Not by the car we drive, the clothes we wear, the money we make, the address we live at, the job we have, or how many days we've been clean and sober. Imagine if we measured self-worth by how compassionate, kind and courageous we are. What about if we measured self-worth not by our dress size or our bank balance, but the ability we have to soothe and affirm ourselves, and the people around us? What if honesty was the currency of relationships and not gifts on Valentine's Day? What is integrity and humility are how we measured the success in our communities and organisations, and not how much they bottom-line was? What if we started to look at self-worth as self-worthiness, and used that to decide how we felt about ourselves?
I know a lot of people who would immediately start to feel better about themselves, if they stopped using the externally imposed metrics of what it means to have worth. The difference between worth and worthiness "is that worth is (countable) value while worthiness is (uncountable) the state or quality of having value or merit." I love this reframe! And why the hell not? Who is anyone to tell us what we are worth, based on a set of random ideas and measurements? If we decide to measure our worthiness, then what I see as being important starts to become how we see ourselves in the world. According to Laurie Santos of Yale University, our minds have four annoying features, and one of them is that "Our minds don’t think in terms of absolutes; our minds judge to relative reference points". So if we are going to judge ourselves in reference to others, wouldn't it be better to compare our worthiness to our worth?
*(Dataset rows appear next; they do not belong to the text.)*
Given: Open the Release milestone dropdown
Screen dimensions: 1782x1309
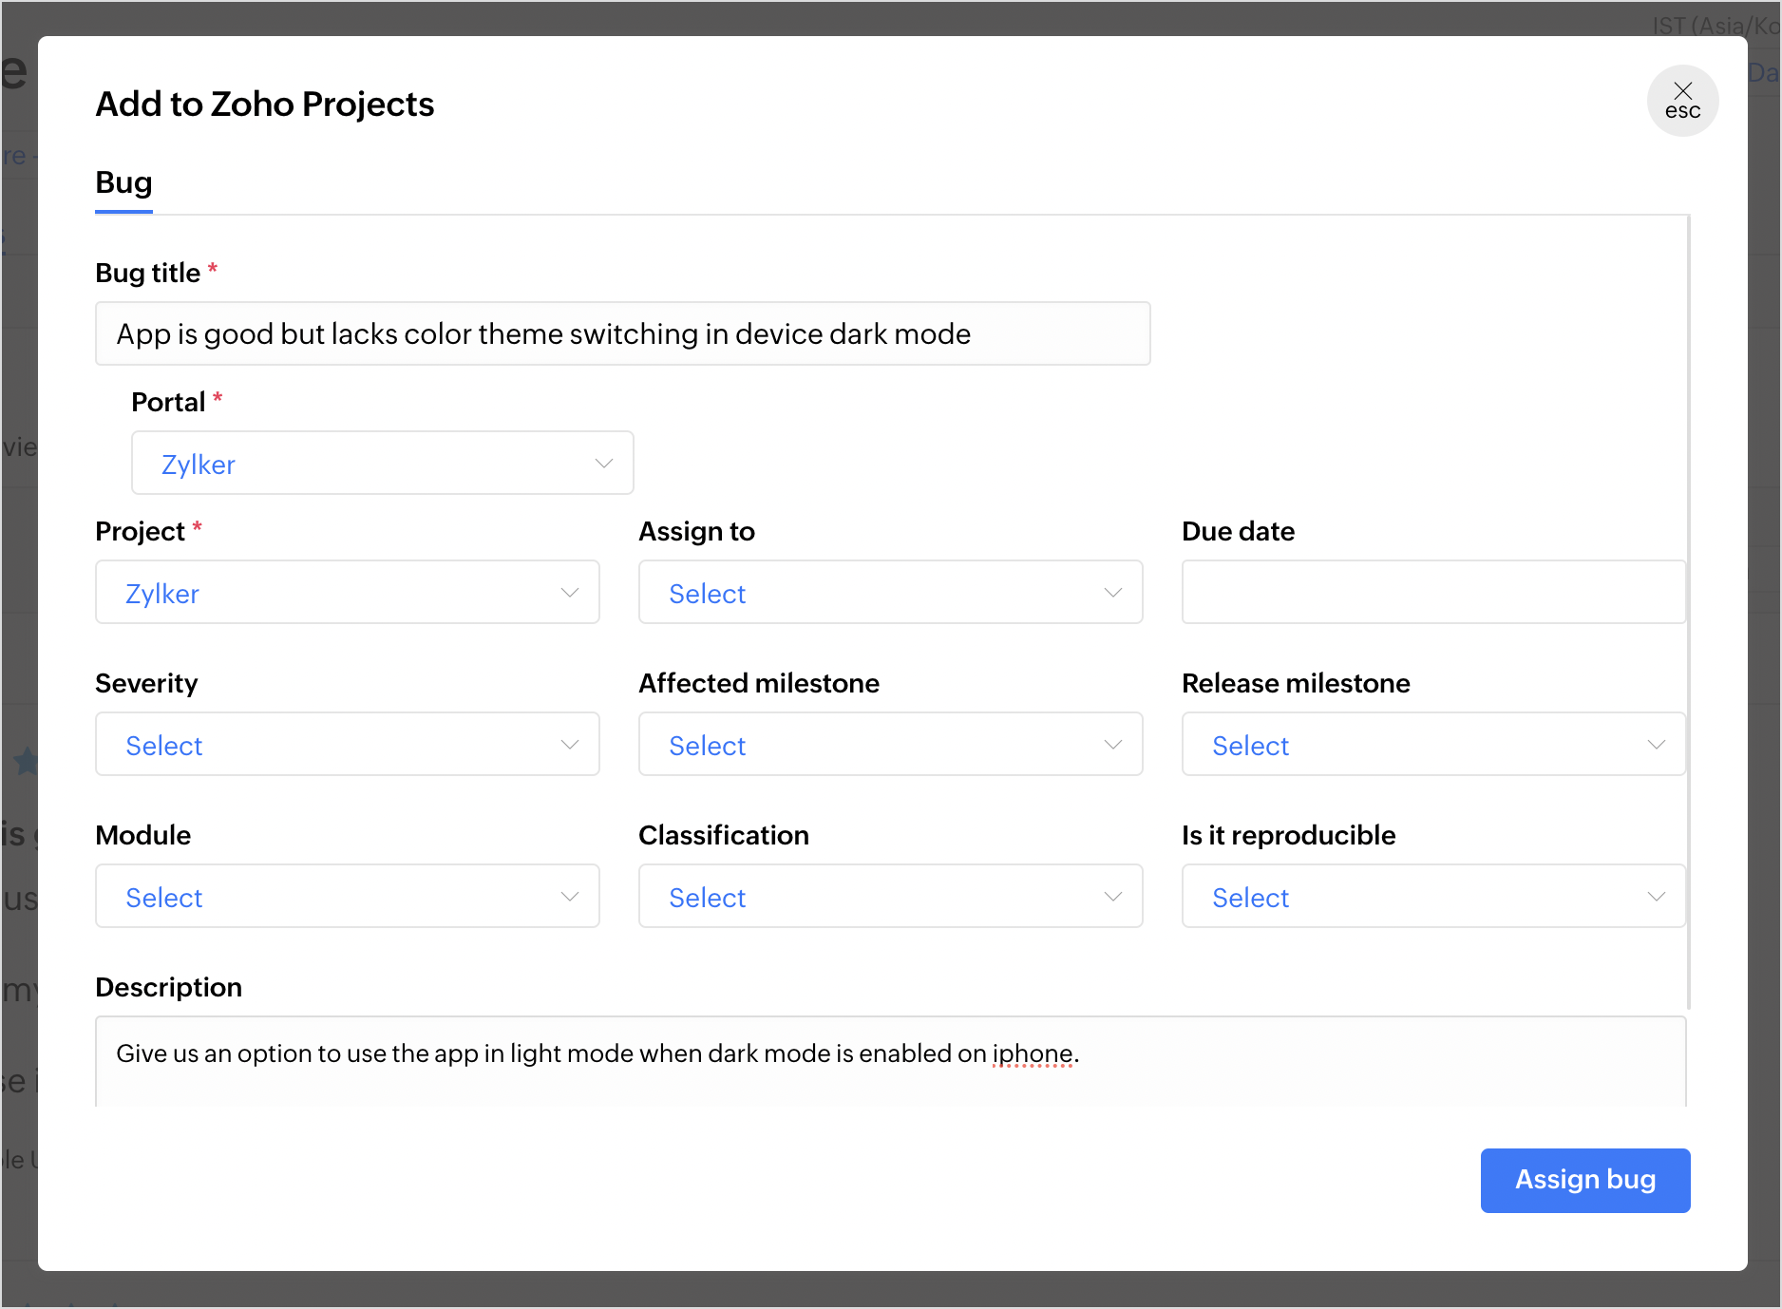Looking at the screenshot, I should click(1432, 745).
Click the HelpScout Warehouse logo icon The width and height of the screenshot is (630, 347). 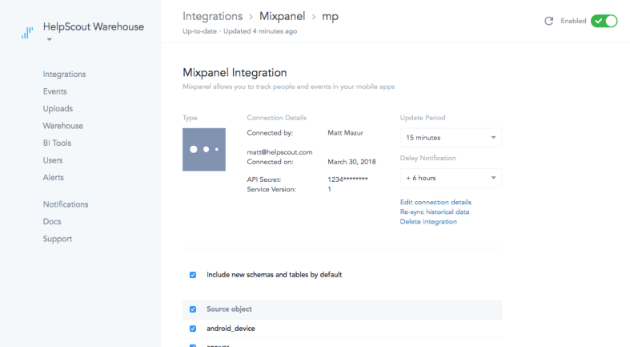pyautogui.click(x=29, y=33)
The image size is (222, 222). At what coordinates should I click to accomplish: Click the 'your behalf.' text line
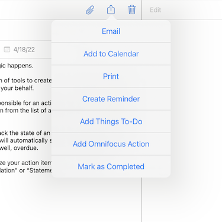pos(17,88)
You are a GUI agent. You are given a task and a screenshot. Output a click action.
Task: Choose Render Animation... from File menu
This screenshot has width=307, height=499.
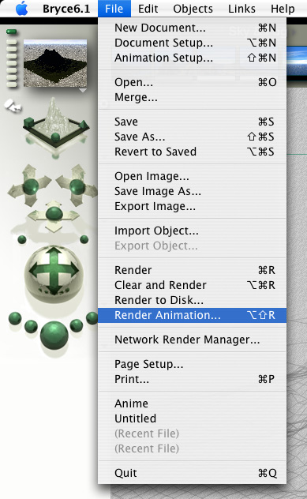coord(192,315)
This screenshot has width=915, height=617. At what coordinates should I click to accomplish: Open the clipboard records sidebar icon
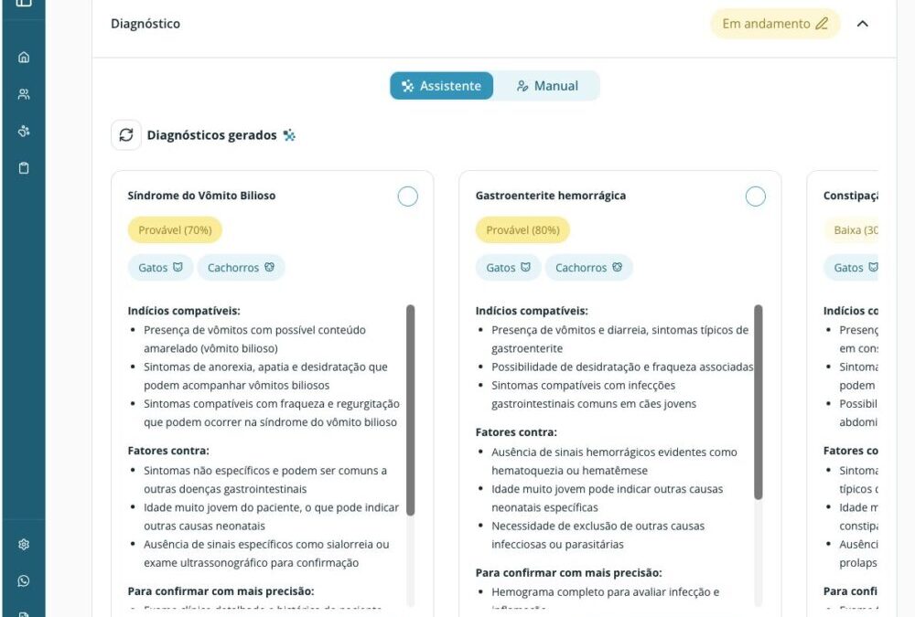click(x=24, y=168)
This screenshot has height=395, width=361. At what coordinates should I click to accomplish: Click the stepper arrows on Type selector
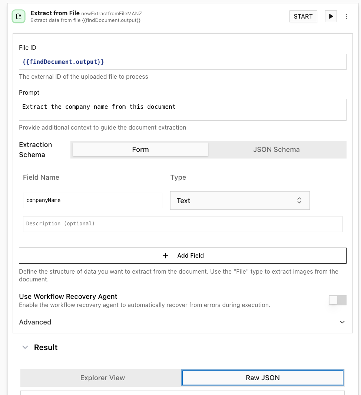(299, 200)
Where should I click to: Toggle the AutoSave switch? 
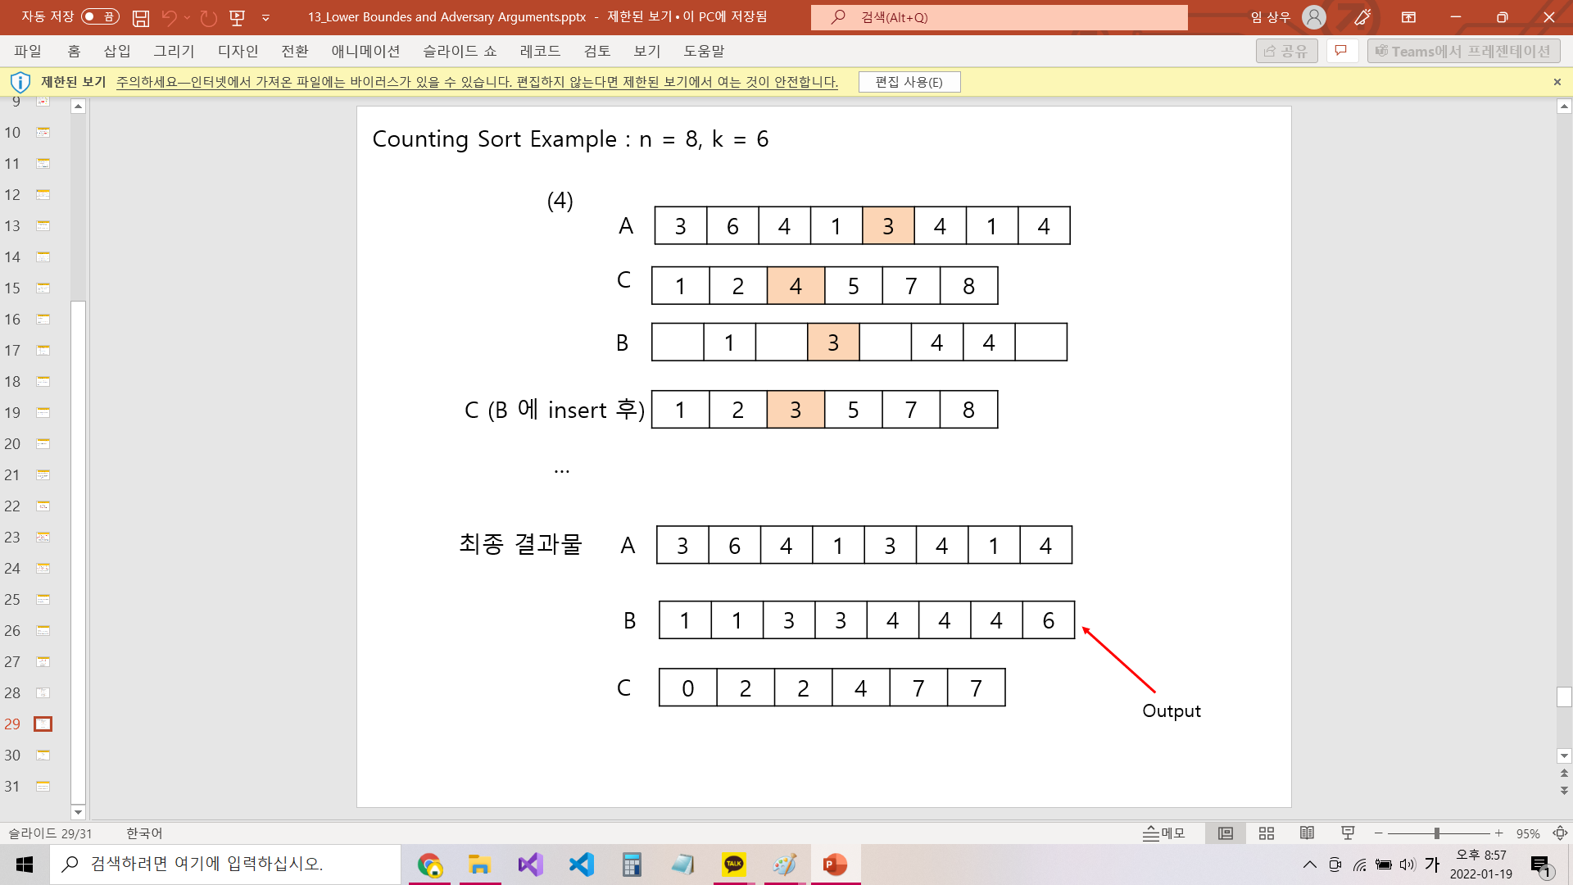click(100, 17)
It's not that I am flying in the face of the conventional idea that self-worth isn't about our value, but I believe that simple reframes can create massive shifts in our thinking.
For instance, there is a difference between referring to yourself as a sick person, rather than seeing yourself as a person with a sickness. They are not the same thing. The spiritual teachers and social scientists talk about not overidentifying with our thoughts and emotions, so too should we try not to become what we are trying to change. The relatedness of referring to yourself as an addict or alcoholic in a twelve step meeting, does not mean you need to walk around in the world referring to yourself in these terms. Certainly not; not when many people who are not attending these meetings do not fully understand what the words actually mean.
I am a woman with a substance use disorder. I am also a businesswoman, coach, teacher, partner, friend, daughter, thinker, writer, student, seeker... I am not "just an alcoholic" and since I am not a member of AA, I choose to refer to my condition differently; and in a way that is self-loving and mindful of the work that I have done on myself. I am not a car and neither are you. You can't be fixed, but we can get healthier in how we respond to life, communicate, cope, problem solve, manage conflict, deal with stress, connect with people, take care of ourselves, and show up in our lives.
Substances work to reduce the pain, forget about the trauma, avoid the conflict, ease the mind, increase pleasure and reward, escape from reality. But over time they don't work as well, and the rewards start to come at a very high cost. Not simply a physical cost, but also emotional, mental, social, and spiritual. And the choices we need to be making aren't as instant and maybe not as pleasurable and gratifying (especially in the beginning), but over time the longing eases, the cravings diminish, the pain lessens and we are able to respond to life with clarity and connectedness. And if we start to build on the idea of self-worthiness, then it becomes an internally driven process. One in which we make choices and decisions that serve us, and in the doing starts to have a kinder, gentler, more compassionate effect on the people around us.
I am not a car and I don't need to be fixed...and neither are you. I am a person who practices not what is always easy, but sometimes what is hard, and in this I am clear on the value that I being to myself and those around me. So I get up, make choices, practice what I know is helpful, try to respond more than I react, and lean into my meaning and purpose as a way to sustain my wellness.
What do you need to focus on to create self-worthiness in your life?